Vorliegender Text:
Singen stärkt die Abwehrkräfte
Wissenschaftler Kreutz und sein Forscherteam konnten erstaunliche Gesundheitseffekte nachweisen. Musikalischer Gegenstand ihrer Studie: Mozarts Requiem, das eine Gruppe von Chormitgliedern singen, eine andere nur passiv vom Band lauschen sollte. Fünf Minuten davor und danach wurden jeweils Speichelproben genommen. Im Labor dann die Überraschung: Während sich bei den Zuhörern keine Veränderungen zeigten, war bei all jenen, die aktiv musiziert hatten, die Anzahl der Immunglobuline A stark angestiegen.

Auszug der Einträge:
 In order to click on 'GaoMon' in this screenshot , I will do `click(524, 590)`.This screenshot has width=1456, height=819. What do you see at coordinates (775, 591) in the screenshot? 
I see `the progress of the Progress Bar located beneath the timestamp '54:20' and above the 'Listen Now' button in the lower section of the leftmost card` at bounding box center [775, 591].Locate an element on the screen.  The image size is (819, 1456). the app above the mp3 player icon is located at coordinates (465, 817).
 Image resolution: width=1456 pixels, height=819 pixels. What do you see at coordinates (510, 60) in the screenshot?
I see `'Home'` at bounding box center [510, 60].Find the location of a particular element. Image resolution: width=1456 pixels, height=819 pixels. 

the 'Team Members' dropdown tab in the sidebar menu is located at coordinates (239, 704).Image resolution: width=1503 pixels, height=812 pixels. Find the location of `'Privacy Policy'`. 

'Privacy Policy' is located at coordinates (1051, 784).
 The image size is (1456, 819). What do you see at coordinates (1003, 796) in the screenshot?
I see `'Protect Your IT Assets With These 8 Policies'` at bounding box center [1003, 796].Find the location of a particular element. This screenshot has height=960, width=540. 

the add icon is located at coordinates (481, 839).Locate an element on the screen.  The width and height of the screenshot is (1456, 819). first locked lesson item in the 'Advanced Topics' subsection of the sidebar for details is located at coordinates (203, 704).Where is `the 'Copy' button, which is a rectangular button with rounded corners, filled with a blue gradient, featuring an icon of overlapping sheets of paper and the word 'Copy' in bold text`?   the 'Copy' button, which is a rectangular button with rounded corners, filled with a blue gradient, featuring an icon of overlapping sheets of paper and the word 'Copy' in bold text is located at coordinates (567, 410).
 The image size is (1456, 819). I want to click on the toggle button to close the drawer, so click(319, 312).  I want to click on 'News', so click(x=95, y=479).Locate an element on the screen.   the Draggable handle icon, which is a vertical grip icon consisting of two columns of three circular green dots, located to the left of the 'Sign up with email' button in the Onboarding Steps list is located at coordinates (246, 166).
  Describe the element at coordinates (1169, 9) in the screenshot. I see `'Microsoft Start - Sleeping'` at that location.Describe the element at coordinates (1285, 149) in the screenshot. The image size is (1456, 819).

Zu lösende Aufgaben:
A - Beantworte zum Text über das Singen:
(i) Welches Musikstück war Gegenstand der Studie?
(ii) Zu welchen Zeitpunkten wurden die Speichelproben genommen?
(iii) Welcher Wert stieg bei den aktiv Musizierenden stark an?
B - Greife den Text über das Singen nach seinem letzten Satz auf und führe ihn weiter.
Die Einträge stammen aus einer anderen Quelle als der Text über das Singen.

Ergebnisse je Aufgabe:
A -
(i) Mozarts Requiem
(ii) Jeweils fünf Minuten vor und nach dem Singen bzw. Zuhören
(iii) Die Anzahl der Immunglobuline A

B -
Diese Antikörper bilden an den Schleimhäuten einen Schutz vor Krankheitserregern und signalisieren durch eine hohe Konzentration: Dieses Immunsystem ist robust. „Davon können gesunde, besonders aber chronisch kranke Menschen profitieren“, so Kreutz. Zum Beispiel Krebspatienten, wie britische Forscher festgestellt haben. Schon nach einer Stunde Chorprobe waren bei ihnen Immunbotenstoffe, die Entzündungen fördern, deutlich gesunken; Werte, die mit dem Tumorwachstum in Zusammenhang stehen, veränderten sich hingegen positiv.
Melodisches Workout
Singen tut noch viel mehr für den Körper: Es ist eine „athletische“ Leistung und Sport gar nicht so unähnlich. Lunge, Kehlkopf, Stimmlippen, Stimmbänder und zahlreiche Muskeln sind daran beteiligt; schon nach zehn bis 15 Minuten kommt das Herz-Kreislauf-System in Schwung – vergleichbar mit der körperlichen Anstrengung bei leichter Gymnastik oder gemächlichem Joggen.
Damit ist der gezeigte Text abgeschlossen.